Ölüm karşısında verdiğimiz tepkiler, bulduğumuz teselliler bunun en belirgin örneği. Bir yakınımız ağır bir hastalık sonrası yaşamını yitirdiğinde “çok çekmedi” deriz, bir başkası uzun bir hastalık sürecinden sonra öldüğünde ise yakınlarına “en azından annene, babana baktın, evlatlık borcunu ödedin” deriz.

Garip değil mi?

Ölüm karşısında beynimiz hep bir teselli üretir. Belki de iyi ki öyle… Yoksa kim bilir, çıldırırdık.

Esenyurt’ta bir grubun saldırısı sonucu yaşamını yitiren gazeteci Hakan Tosun’un Nurtepe’deki cenaze törenine giderken tam da bunları düşünüyordum. Hatta kendimi şöyle düşünürken yakaladım:

“İyi ki çocukları yoktu, şimdi nasıl dayanacaklardı”

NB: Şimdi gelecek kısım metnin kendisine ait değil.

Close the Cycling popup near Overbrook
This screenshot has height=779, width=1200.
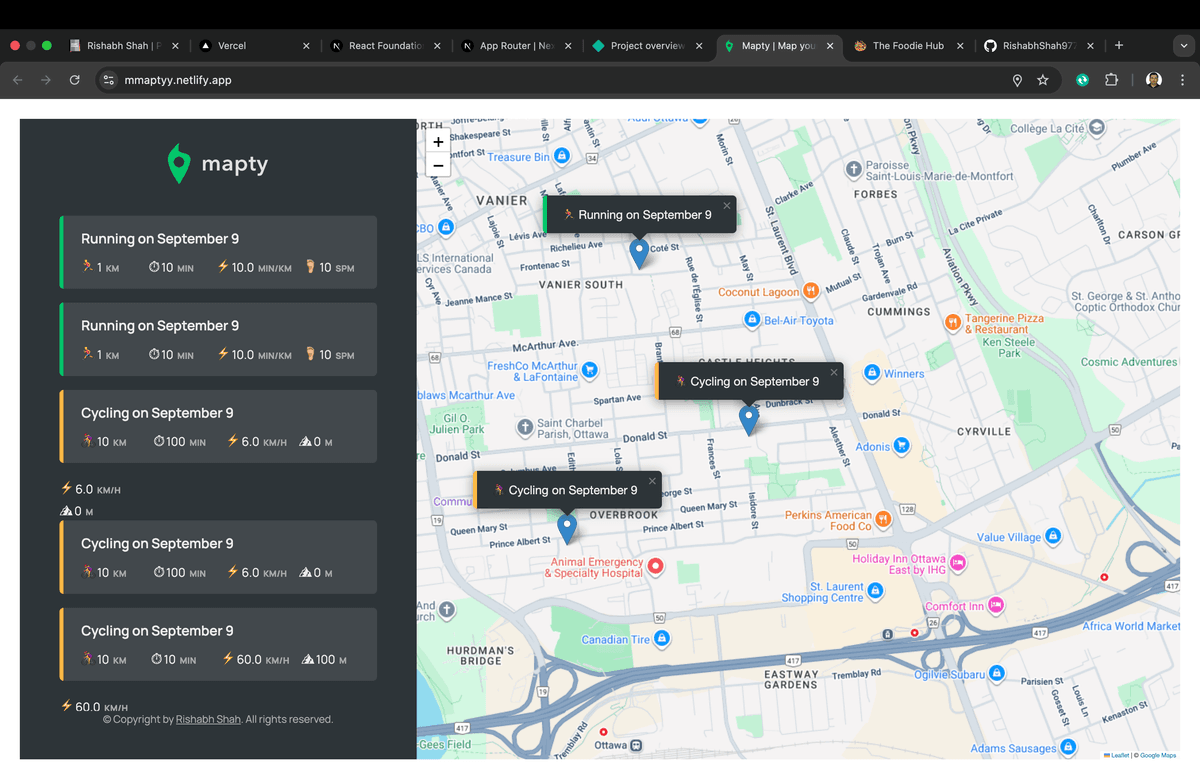coord(652,481)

Nurtepe’ye onun cenazesine vardığımda bu düşüncemden dolayı çok utandım. Çünkü ondan geriye kalan belgeseller, sanki çocukları gibiydi, korunmayı, saklanmayı bekliyorlardı. Kuşlar, ağaçlar, çiçekler, doğası için mücadele edenler de onsuz kalmıştı, hepsi onun evladıydı, yakınıydı aslında.

Hakan’ı ilk kez, İstanbul’da Emek Sineması’nın gasp edildiği Emek protestoları günlerden hatırlıyorum. O günden beri doğanın, hayvanların, insanın sesi olmak için oradan oraya koşuşturuyordu. Hep efendi, sahada gördüğümde selamlaştığım, üretken bir gazeteci olarak kaldı aklımda.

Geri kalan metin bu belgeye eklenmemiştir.